Copy the material word for word, starting at the line that contains "Given: Open the Edge tab actions icon" and stopping after the line that contains "(x=172, y=626)".

◆ Dataset rows ◆
%%
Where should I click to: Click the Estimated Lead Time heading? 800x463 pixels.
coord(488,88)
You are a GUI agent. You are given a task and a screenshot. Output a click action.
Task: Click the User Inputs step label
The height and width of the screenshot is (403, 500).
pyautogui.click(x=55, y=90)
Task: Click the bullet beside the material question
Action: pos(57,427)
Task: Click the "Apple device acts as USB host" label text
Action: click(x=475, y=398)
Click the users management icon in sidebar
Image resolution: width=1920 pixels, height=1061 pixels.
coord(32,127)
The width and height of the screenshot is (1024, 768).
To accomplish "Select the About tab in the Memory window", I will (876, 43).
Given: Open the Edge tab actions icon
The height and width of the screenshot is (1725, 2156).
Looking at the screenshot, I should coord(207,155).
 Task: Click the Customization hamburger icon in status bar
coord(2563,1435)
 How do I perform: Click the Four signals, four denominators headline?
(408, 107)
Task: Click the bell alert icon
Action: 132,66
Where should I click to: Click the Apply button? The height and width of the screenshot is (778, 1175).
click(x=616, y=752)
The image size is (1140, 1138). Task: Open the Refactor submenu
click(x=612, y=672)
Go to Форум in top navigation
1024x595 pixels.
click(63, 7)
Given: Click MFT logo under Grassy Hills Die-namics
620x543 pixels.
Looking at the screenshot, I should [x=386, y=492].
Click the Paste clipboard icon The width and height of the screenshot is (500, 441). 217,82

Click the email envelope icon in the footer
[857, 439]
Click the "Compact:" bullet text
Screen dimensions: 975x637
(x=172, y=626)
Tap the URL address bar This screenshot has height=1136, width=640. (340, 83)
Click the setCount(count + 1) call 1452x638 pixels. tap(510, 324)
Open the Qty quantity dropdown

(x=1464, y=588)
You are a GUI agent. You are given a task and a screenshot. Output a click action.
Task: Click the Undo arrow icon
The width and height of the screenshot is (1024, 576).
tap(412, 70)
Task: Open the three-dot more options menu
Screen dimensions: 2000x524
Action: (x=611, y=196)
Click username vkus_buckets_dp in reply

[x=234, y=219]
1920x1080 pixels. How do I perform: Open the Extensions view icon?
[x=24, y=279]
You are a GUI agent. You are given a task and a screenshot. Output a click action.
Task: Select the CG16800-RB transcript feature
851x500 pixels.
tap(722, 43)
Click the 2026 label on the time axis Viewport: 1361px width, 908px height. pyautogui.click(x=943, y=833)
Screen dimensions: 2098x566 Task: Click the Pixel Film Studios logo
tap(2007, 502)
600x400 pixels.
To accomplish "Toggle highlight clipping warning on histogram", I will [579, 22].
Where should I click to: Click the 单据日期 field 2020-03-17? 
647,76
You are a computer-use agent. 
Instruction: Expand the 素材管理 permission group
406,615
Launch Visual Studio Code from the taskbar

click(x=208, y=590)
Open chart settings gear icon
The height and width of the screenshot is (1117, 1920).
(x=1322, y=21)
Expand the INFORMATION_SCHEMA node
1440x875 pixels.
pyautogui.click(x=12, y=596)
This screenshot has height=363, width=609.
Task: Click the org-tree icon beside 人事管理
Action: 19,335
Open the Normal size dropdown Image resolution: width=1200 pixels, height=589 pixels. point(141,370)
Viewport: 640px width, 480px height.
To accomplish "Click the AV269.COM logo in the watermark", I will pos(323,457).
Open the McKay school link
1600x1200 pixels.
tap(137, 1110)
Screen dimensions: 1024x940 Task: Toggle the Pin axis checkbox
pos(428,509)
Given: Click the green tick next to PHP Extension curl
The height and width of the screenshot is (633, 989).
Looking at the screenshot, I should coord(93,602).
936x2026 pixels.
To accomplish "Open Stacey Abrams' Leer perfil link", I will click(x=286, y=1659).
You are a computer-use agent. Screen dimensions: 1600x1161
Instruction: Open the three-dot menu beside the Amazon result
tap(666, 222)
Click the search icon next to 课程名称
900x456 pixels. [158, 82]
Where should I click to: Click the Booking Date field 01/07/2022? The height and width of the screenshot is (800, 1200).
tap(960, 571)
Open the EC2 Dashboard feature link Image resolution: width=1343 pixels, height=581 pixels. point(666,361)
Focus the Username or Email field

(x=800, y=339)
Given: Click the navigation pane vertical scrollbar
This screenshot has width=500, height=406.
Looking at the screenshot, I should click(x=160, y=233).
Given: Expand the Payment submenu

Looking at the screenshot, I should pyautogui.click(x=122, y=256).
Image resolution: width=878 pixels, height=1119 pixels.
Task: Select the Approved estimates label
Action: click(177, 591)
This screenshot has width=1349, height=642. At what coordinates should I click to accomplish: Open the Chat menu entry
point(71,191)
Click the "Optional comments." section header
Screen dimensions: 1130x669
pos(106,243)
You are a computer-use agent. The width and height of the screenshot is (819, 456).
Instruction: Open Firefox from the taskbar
%%
◆ Exercise result ◆
Given: Open the Edge tab actions icon
The height and width of the screenshot is (1725, 2156).
Looking at the screenshot, I should coord(207,155).
 Task: Click the Customization hamburger icon in status bar
coord(2563,1435)
 How do I perform: Click the Four signals, four denominators headline?
(408, 107)
Task: Click the bell alert icon
Action: 132,66
Where should I click to: Click the Apply button? The height and width of the screenshot is (778, 1175).
click(x=616, y=752)
The image size is (1140, 1138). Task: Open the Refactor submenu
click(x=612, y=672)
Go to Форум in top navigation
1024x595 pixels.
click(63, 7)
Given: Click MFT logo under Grassy Hills Die-namics
620x543 pixels.
Looking at the screenshot, I should [x=386, y=492].
Click the Paste clipboard icon The width and height of the screenshot is (500, 441). 217,82

Click the email envelope icon in the footer
[857, 439]
Click the "Compact:" bullet text
Screen dimensions: 975x637
(x=172, y=626)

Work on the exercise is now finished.